Provided material:
┏━━
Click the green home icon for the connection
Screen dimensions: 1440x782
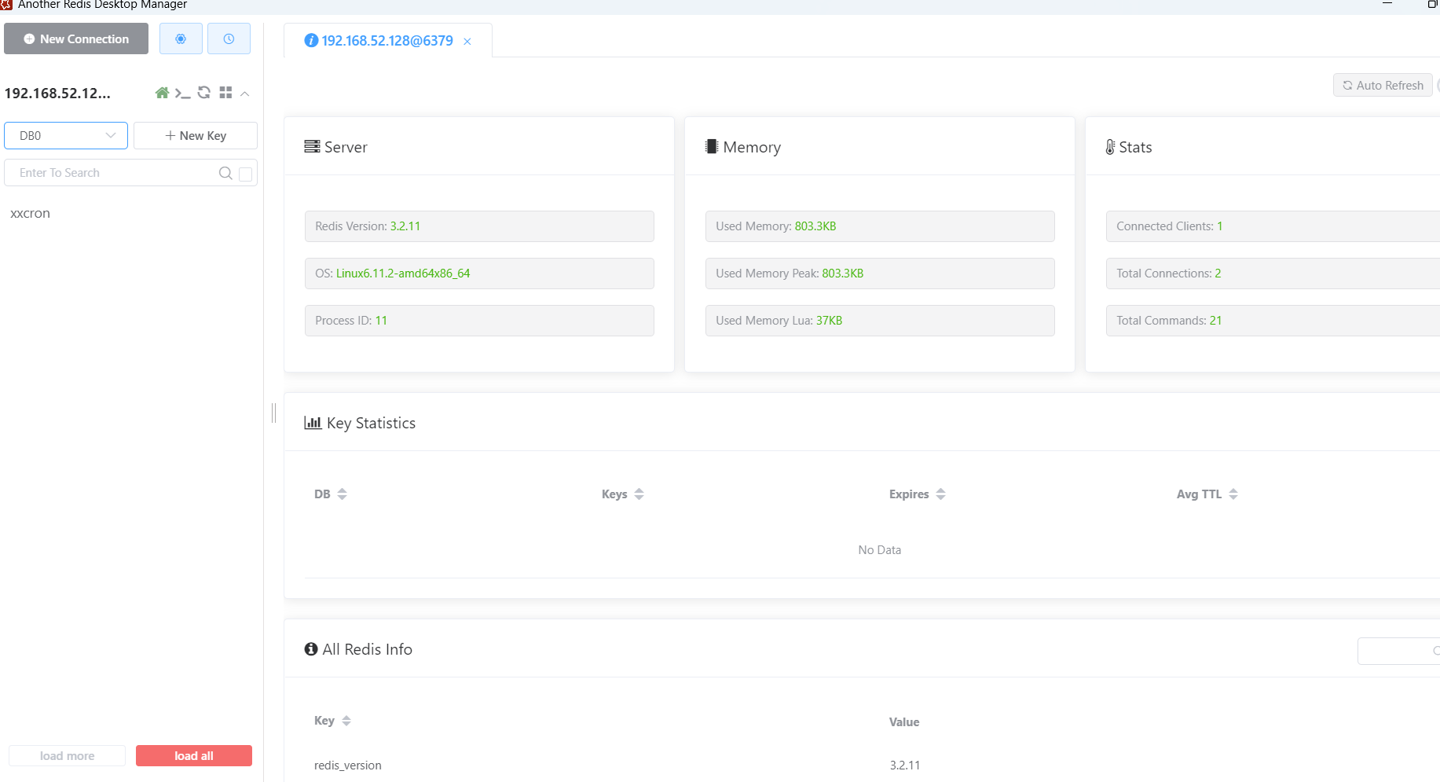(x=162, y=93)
┗━━
┏━━
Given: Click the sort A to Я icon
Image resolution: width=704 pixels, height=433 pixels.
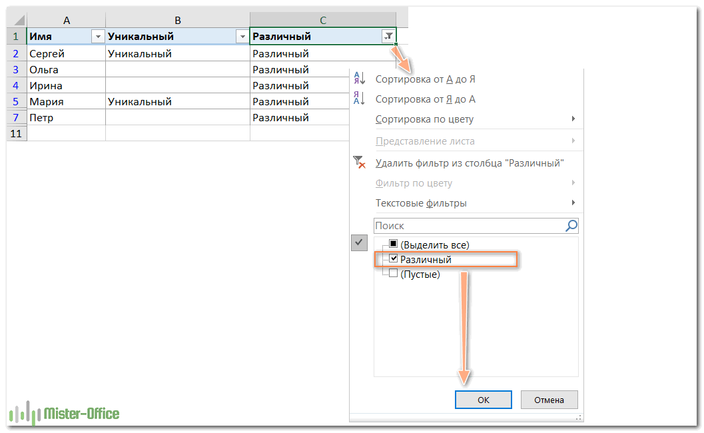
┗━━
┏━━
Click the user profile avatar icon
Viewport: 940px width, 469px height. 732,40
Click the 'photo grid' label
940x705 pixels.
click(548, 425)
┗━━
To do:
Word for word, restate the lines above from the line containing "Given: Click the sort A to Я icon" through the line containing "Image resolution: width=704", with both included and nothing else.

Completed task:
Given: Click the sort A to Я icon
Image resolution: width=704 pixels, height=433 pixels.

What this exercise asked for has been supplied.